Stored data:

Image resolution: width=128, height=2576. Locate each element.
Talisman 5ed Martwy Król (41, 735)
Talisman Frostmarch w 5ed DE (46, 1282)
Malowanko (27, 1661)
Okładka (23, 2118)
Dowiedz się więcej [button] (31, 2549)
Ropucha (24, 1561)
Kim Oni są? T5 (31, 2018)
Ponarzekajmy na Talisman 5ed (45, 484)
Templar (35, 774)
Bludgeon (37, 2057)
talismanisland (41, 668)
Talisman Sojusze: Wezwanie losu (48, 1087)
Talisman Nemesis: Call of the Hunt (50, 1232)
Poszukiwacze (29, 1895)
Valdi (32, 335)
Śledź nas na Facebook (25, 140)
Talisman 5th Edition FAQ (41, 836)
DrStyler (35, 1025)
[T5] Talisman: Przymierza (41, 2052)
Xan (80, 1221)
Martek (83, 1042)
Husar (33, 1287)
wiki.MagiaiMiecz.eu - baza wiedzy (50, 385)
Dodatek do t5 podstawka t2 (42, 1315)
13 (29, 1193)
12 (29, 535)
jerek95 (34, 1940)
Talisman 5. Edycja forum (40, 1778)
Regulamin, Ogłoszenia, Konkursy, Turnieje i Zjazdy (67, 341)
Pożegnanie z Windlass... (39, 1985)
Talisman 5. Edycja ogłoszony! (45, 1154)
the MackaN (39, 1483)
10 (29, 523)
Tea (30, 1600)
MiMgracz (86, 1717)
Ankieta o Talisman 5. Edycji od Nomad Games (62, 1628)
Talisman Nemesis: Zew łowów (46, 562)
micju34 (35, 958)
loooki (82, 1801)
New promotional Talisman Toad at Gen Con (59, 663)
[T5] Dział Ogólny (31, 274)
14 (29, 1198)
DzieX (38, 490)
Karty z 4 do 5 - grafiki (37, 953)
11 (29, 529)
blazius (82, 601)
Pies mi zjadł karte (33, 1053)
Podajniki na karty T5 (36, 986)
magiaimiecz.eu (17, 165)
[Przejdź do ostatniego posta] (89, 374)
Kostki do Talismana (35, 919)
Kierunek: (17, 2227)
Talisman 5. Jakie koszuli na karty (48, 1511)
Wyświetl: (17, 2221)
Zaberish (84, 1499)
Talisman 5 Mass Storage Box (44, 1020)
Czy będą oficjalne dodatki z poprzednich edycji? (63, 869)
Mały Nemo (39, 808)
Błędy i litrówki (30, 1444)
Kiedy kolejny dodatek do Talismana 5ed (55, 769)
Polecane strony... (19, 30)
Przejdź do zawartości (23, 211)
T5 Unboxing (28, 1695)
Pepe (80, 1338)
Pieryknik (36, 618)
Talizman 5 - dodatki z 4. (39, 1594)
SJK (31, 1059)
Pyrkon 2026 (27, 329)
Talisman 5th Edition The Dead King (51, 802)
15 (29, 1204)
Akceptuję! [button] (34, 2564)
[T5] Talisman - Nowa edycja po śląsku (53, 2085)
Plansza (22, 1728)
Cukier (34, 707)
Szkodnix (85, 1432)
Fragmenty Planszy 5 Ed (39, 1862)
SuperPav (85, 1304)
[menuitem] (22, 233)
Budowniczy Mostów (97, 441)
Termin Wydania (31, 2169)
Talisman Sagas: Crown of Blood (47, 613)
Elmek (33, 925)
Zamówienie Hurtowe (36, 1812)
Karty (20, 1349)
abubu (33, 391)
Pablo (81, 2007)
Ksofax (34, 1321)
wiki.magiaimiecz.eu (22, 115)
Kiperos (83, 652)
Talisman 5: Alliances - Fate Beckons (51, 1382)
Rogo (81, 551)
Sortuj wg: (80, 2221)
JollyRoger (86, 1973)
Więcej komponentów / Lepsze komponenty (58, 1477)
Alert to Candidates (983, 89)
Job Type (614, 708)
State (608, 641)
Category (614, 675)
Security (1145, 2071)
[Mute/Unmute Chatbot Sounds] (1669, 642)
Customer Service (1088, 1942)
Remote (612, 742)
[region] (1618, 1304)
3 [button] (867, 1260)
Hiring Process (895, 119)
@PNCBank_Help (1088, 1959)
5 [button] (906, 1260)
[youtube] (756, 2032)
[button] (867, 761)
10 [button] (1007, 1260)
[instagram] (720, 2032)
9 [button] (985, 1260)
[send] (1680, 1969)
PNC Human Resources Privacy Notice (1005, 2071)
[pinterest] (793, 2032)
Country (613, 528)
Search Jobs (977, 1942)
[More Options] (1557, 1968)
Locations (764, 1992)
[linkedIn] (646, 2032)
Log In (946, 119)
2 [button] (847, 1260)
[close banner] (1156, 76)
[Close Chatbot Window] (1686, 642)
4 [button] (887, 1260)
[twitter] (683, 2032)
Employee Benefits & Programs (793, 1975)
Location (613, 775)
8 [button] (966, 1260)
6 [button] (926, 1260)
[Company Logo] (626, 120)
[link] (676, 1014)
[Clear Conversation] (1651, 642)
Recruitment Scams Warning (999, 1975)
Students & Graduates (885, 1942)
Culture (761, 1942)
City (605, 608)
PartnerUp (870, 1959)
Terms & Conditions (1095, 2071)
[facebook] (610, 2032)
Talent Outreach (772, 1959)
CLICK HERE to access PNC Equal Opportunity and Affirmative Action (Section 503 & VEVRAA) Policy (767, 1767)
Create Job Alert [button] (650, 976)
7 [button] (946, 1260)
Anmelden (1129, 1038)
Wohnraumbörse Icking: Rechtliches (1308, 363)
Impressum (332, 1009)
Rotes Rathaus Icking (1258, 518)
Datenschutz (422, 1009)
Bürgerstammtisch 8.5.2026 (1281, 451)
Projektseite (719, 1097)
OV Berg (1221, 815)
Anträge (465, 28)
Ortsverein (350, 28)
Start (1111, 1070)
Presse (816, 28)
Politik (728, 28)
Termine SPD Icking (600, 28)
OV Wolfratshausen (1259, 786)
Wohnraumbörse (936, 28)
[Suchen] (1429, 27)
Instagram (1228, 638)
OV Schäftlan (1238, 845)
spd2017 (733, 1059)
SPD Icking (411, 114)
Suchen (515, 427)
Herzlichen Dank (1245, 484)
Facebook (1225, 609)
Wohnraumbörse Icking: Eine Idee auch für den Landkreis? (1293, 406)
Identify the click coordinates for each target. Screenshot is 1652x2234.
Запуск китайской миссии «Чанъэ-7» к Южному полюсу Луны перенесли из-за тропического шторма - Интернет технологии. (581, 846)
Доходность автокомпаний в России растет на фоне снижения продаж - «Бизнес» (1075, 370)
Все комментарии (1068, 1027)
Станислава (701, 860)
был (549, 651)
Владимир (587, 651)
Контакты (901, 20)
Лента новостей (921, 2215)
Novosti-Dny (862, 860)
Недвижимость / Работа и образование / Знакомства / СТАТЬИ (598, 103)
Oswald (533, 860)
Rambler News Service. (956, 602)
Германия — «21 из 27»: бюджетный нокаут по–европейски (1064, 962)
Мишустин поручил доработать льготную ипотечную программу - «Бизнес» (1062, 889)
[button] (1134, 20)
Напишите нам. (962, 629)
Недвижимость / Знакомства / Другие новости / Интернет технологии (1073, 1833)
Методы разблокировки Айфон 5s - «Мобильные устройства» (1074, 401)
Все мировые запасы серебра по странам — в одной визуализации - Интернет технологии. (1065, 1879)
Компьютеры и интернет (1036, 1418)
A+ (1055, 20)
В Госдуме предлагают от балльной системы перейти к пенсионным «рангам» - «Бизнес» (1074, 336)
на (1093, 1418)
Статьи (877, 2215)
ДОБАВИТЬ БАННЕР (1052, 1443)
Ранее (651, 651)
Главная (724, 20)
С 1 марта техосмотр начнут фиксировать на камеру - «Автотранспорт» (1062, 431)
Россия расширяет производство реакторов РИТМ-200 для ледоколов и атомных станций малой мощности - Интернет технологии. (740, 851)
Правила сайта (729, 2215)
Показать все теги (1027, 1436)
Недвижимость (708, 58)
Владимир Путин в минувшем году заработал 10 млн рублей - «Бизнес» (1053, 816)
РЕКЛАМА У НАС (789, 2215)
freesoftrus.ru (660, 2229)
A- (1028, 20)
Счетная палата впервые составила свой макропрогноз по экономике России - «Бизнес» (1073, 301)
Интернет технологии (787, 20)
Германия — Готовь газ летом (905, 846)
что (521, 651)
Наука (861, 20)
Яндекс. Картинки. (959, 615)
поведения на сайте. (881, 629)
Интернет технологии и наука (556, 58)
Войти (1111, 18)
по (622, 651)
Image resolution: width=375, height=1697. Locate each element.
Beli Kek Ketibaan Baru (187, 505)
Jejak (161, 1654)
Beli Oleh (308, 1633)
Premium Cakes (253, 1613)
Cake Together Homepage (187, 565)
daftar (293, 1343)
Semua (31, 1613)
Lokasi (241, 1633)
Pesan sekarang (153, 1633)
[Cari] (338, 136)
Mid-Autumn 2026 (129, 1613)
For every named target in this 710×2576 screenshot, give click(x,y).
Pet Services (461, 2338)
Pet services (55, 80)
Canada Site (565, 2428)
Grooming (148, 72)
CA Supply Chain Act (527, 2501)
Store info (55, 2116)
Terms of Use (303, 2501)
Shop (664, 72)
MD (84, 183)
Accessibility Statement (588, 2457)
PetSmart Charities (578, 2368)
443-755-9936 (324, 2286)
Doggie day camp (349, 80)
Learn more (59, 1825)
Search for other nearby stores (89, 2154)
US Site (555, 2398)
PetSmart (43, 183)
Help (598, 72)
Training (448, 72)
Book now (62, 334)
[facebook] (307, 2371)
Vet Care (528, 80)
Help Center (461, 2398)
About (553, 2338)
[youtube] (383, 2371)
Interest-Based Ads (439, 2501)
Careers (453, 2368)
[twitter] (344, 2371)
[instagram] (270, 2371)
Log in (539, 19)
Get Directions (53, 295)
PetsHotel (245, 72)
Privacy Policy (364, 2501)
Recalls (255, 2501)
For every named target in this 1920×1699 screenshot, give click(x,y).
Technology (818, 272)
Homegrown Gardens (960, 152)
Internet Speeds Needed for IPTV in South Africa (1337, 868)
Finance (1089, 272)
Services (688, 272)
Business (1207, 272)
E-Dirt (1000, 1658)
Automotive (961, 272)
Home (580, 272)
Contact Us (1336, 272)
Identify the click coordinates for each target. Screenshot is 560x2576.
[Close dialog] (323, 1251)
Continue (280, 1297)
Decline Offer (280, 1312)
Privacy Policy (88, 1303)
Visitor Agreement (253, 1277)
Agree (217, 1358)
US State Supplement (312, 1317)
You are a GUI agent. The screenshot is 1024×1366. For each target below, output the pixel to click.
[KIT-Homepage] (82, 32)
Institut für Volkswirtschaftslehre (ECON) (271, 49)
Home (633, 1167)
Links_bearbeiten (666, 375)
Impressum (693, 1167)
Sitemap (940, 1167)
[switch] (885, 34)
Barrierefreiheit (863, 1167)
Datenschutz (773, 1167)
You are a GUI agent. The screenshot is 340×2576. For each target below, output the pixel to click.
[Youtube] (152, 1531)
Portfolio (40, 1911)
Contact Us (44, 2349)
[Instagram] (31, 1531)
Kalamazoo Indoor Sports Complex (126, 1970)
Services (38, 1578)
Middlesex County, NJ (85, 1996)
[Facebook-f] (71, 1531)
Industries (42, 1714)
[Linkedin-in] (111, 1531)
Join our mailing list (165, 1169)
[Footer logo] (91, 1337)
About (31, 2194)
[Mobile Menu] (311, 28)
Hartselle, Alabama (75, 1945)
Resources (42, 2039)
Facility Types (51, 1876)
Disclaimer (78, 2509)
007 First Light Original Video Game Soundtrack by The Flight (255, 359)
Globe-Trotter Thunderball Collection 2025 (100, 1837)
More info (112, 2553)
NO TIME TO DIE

TASK DESCRIPTION:
What you should output is every line of the records above, from the first through the line containing "Kim Oni są? T5 (31, 2018)", unchanged.

SOLUTION TO THE PROBLEM:
Image resolution: width=128, height=2576. Locate each element.
Talisman 5ed Martwy Król (41, 735)
Talisman Frostmarch w 5ed DE (46, 1282)
Malowanko (27, 1661)
Okładka (23, 2118)
Dowiedz się więcej [button] (31, 2549)
Ropucha (24, 1561)
Kim Oni są? T5 (31, 2018)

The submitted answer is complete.